● **Request 1**:
According to the passage on stress cycle counting, who first introduced rainflow counting, and in what year?
● **Request 2**:
Transcribe the part of the passage on stress cycle counting that begins with the words containing "Stress cycle counting" and ends with "and varying loads.".

-- START Quoted passage --

Stress cycle counting algorithms translate complicated and irregular loading profiles into a set of organized cycles to facilitate stress accumulative calculations, and are essential in reliability assessments and lifetime prediction for power devices, such as power semiconductors, or converters/inverters, especially when they operate with critical and varying loads.
Various counting approaches such as level-crossing, peak counting and rainflow were introduced in [1,2,3,4,5]. Comparative discussions on peak counting algorithms (e.g., half-cycle, maximum edge and rising edge) and rainflow counting are given in [6] through thermo-mechanical FEM analysis, and the rainflow counting is reported to have the lowest relative error with 11% while the others are between 19–27% when running a certain mission profile. Rainflow counting was first introduced by Matsuishi and Endo in fatigue analysis in 1968 [7] by assuming the reversals as rain drops and drips off the pagoda roofs. This method incorporates closed hysteresis loops in stress–strain plots and considers them to be full cycles with corresponding range and mean value. It has also gained popularity in dealing with critical thermal profiles and calculating lifetimes. For example, the lifetime of grid-connected PV inverters in [8,9], multi-level converters utilized in wind turbine systems [10,11,12] are evaluated with the help of this counting algorithm. In most of these studies, the counting is completed by inputting the thermal profile into the MATLAB® rainflow counting command for ease of implementation and fast computation speed. To the best of our knowledge, there are very few existing solutions which realize rainflow counting in a circuit simulation platform. Possible reasons may be that the traditional rainflow method is applied offline, while the circuit simulator follows the time sequence, which brings difficulties in comparing different reversals, especially when they are far away from each other.
There is a growing trend at present for implementing multi-domain or multi-discipline simulations; for instance, an increasing number of integrated electro-thermal models of power MOSFETs, IGBTs, etc., are provided by leading manufacturers such as Infineon and STMicroelectronics. It could be beneficial to include lifetime estimation into the simulation, such that users are allowed to monitor the device’s electrical performance, thermal properties, accumulated damage and lifetime simultaneously and only in one simulator. Apart from this, studies have demonstrated the great impacts of aging and the current health state of a device on lifetime estimation [13,14,15,16,17]. To take them into consideration, it is necessary to know the instantaneous accumulated stress. In other words, an online counting method is required. Although the MATLAB® rainflow counting function provides a convenient implementation, it is an offline method which means a complete loading profile is required. To tackle this, online rainflow counting methods were proposed in [18,19]. All are stack-based recursive algorithms, which allow users to easily select and discard counted cycles in programming. These methods are well-suited to a real-time environment but have difficulty in being applied in a circuit simulator. As circuit simulators follow the time sequence, it is not possible to make any change on those already plotted points.

-- END Quoted passage --
-- START Data excerpts --

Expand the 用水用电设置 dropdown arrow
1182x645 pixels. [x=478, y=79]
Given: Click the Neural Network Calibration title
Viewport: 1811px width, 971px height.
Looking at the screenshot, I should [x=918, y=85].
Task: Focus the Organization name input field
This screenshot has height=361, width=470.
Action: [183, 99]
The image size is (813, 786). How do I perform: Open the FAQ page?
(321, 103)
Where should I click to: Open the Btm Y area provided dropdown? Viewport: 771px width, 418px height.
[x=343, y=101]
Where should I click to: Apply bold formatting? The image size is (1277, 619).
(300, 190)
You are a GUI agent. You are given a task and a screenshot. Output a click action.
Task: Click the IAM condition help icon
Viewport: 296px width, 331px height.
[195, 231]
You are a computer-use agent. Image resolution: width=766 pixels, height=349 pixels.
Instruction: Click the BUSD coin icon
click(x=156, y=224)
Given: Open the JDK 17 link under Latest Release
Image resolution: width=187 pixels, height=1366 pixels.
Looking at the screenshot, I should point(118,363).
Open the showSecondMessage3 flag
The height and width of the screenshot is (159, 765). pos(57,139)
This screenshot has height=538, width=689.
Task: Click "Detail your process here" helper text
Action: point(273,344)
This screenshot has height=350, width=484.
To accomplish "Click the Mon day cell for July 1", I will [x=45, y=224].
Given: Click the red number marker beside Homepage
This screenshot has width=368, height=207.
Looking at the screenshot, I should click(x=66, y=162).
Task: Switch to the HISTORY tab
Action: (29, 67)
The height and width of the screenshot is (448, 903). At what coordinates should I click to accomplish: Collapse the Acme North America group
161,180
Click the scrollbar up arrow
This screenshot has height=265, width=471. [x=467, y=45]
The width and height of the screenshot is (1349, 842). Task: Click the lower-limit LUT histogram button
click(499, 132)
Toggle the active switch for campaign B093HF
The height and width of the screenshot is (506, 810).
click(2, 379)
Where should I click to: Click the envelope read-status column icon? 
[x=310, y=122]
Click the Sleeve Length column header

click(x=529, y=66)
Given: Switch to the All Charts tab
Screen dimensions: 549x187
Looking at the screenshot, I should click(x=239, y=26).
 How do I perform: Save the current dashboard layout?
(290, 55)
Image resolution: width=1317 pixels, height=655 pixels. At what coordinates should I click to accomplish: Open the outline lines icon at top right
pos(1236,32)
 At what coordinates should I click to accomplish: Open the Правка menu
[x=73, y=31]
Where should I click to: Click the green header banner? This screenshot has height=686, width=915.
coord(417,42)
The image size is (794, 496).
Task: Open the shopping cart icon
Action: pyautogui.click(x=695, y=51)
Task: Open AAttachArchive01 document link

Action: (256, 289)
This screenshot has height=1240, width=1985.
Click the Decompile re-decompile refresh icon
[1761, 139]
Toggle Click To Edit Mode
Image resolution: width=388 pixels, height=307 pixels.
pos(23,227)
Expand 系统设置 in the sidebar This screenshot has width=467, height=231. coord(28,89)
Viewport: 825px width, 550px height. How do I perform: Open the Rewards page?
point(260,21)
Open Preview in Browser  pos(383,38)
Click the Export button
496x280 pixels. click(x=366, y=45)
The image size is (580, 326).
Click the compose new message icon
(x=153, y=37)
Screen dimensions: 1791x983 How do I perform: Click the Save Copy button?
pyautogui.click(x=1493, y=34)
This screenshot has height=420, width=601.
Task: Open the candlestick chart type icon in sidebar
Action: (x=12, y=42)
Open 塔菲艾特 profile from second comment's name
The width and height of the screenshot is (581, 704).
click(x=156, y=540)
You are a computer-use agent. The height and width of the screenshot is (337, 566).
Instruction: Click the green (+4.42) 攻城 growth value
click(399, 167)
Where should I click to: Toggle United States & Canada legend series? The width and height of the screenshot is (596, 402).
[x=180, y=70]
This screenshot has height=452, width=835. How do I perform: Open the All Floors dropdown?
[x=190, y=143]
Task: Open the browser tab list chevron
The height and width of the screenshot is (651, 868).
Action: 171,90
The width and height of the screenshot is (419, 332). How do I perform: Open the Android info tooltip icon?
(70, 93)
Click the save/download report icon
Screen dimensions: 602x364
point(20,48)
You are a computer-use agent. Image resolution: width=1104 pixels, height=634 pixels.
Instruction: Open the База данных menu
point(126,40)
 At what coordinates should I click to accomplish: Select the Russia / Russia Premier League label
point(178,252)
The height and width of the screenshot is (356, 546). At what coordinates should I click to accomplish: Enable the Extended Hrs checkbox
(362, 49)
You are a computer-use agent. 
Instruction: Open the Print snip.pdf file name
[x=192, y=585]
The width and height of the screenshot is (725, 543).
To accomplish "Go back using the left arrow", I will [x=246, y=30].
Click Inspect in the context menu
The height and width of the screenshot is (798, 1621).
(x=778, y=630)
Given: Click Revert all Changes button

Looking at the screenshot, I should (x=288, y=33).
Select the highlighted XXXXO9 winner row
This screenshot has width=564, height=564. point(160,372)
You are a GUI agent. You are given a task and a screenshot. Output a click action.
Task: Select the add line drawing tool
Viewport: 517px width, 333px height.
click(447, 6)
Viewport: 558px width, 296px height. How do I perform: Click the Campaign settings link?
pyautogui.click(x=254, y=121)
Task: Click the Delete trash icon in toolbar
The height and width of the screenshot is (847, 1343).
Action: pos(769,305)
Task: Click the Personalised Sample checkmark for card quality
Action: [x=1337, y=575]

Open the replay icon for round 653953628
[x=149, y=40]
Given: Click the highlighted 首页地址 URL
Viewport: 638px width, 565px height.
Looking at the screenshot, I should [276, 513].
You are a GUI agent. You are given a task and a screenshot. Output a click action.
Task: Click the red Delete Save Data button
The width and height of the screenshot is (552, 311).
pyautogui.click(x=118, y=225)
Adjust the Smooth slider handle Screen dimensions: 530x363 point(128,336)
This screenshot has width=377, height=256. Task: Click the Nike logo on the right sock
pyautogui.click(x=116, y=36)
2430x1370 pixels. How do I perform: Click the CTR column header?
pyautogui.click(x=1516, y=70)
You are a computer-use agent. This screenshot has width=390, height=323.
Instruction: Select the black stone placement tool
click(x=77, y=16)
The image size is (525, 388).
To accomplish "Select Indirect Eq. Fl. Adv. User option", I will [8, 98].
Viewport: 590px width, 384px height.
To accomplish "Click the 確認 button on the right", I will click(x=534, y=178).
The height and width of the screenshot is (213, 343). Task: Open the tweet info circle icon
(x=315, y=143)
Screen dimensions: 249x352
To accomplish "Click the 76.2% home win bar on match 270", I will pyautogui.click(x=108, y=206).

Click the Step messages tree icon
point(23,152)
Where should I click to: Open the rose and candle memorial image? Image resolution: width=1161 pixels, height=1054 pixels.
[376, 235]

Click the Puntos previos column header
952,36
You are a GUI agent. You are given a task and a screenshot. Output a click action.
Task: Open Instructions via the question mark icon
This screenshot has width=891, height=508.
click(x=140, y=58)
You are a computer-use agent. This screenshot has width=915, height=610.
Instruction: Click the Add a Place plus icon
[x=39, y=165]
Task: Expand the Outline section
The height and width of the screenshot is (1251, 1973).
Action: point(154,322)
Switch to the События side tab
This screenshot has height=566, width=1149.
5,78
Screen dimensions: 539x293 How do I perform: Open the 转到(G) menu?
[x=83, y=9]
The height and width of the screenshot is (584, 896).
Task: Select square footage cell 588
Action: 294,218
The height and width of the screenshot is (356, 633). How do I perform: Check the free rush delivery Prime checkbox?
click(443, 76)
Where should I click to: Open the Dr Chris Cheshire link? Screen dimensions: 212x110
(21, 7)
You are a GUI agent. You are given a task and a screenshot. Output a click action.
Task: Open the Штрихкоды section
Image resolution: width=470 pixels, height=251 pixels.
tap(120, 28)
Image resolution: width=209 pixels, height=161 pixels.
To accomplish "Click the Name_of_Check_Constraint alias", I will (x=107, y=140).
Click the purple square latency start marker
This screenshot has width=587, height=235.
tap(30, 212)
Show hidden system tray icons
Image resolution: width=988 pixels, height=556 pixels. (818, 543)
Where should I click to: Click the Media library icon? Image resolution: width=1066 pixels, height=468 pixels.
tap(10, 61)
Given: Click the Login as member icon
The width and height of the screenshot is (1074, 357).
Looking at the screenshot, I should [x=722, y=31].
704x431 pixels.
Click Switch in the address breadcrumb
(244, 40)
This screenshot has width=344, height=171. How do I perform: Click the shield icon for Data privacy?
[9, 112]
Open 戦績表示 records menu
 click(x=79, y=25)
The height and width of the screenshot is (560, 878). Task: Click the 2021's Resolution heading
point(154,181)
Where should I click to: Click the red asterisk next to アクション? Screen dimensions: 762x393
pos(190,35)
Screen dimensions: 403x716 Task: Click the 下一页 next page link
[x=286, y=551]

-- END Data excerpts --

● **Complete answer 1**:
Matsuishi and Endo, in 1968.

● **Complete answer 2**:
Stress cycle counting algorithms translate complicated and irregular loading profiles into a set of organized cycles to facilitate stress accumulative calculations, and are essential in reliability assessments and lifetime prediction for power devices, such as power semiconductors, or converters/inverters, especially when they operate with critical and varying loads.